### What to do
Using the data that follows, give again word for word the lines between the one holding "This screenshot has height=569, width=582." and the one holding "Where should I", inclusive. Omit the pictures.

### Data excerpts

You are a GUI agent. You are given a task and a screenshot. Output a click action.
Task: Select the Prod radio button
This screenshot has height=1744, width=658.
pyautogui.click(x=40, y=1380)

==

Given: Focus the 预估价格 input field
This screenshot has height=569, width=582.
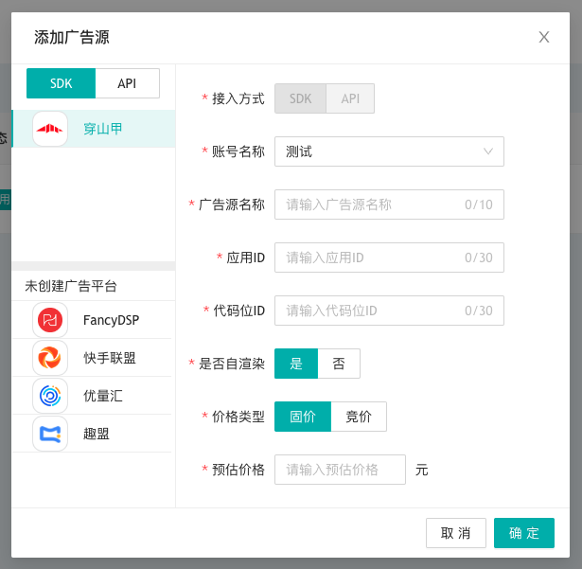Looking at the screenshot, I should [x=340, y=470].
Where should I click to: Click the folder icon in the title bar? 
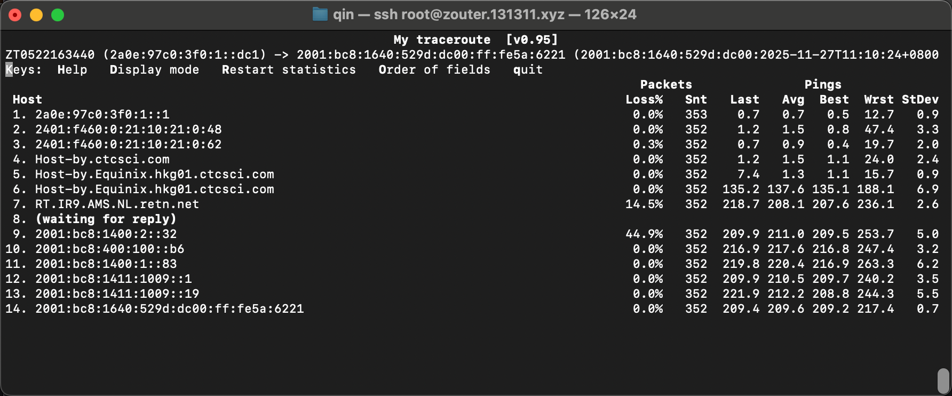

### Solution to this problem
This screenshot has height=569, width=582.
Looking at the screenshot, I should [x=340, y=470].
Where should I click to: Click the folder icon in the title bar? 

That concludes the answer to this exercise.